*REQUIRED WORK*.
Each entry should be set down again verbatim, with the images omitted.

*DATA SUPPLIED*.
--------------------

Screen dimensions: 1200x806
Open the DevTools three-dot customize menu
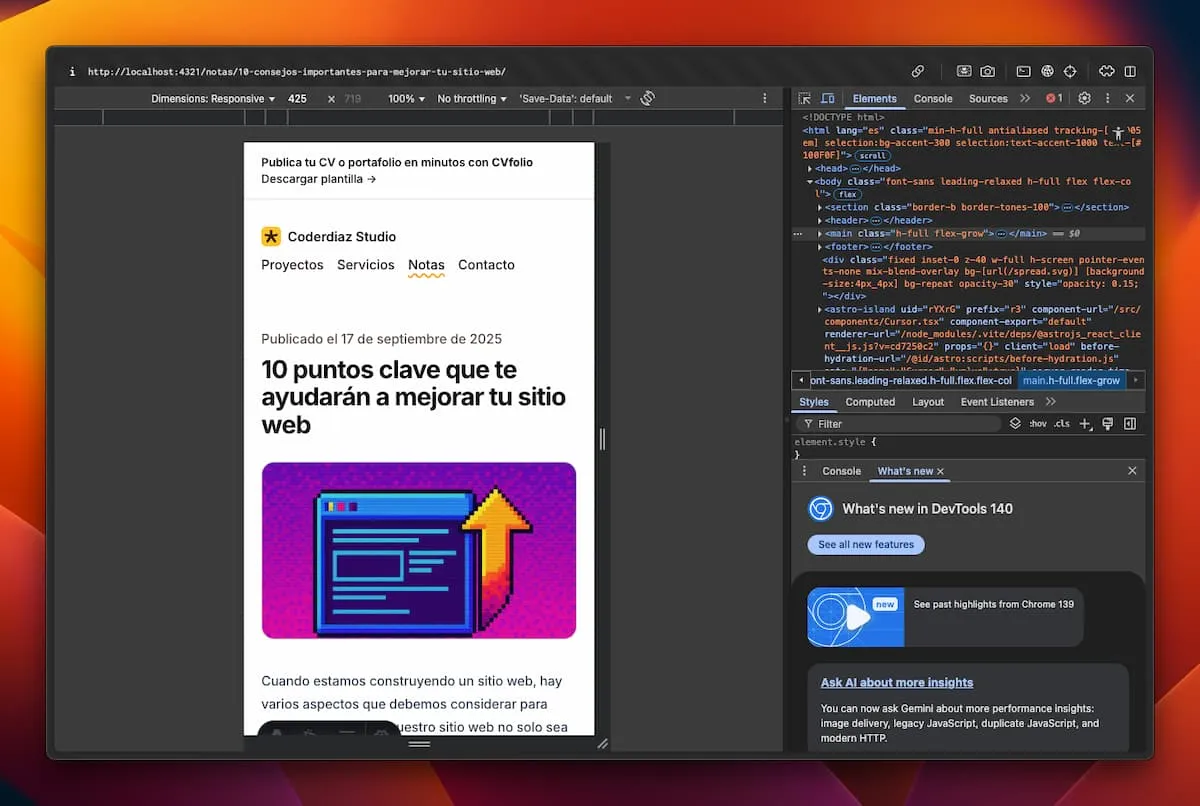[1106, 98]
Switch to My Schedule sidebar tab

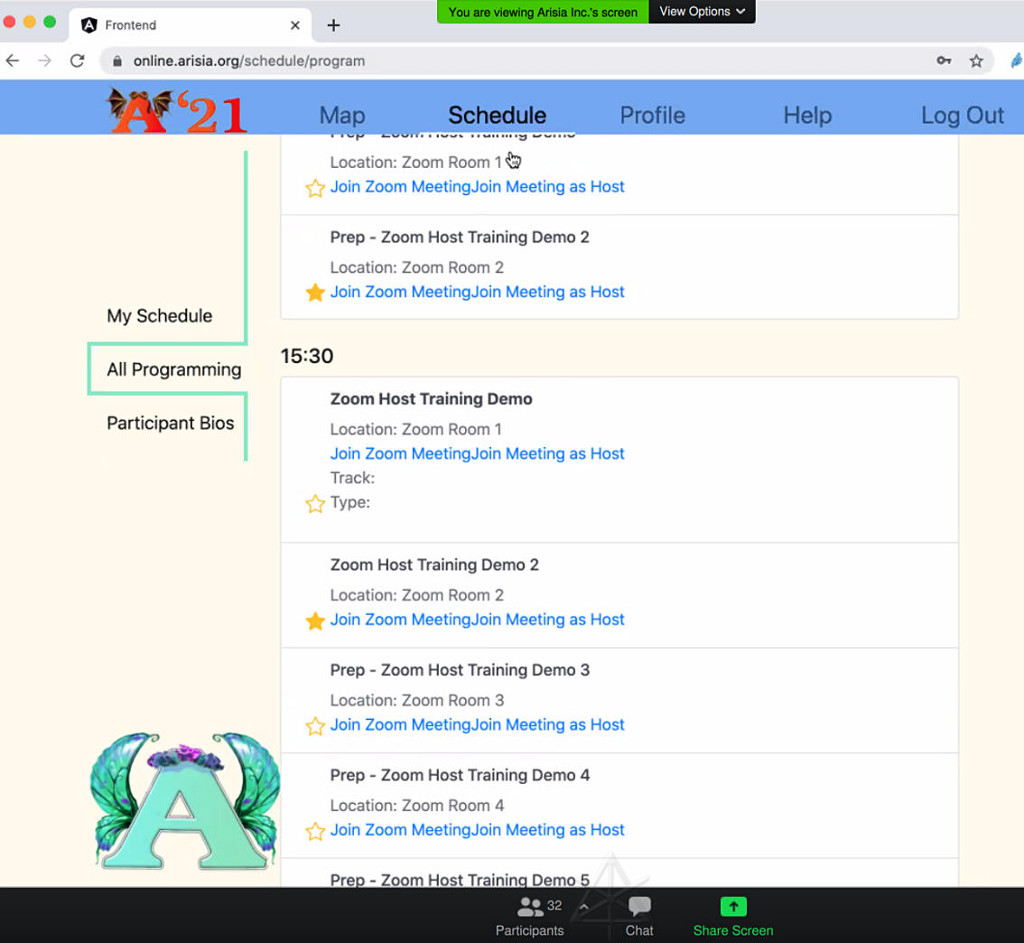160,316
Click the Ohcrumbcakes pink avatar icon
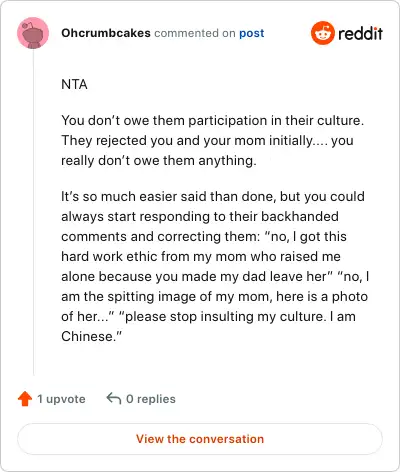 click(33, 33)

--------------------

*ANSWER AREA*.
Screen dimensions: 1200x806
Open the DevTools three-dot customize menu
[1106, 98]
Switch to My Schedule sidebar tab

160,316
Click the Ohcrumbcakes pink avatar icon
 click(33, 33)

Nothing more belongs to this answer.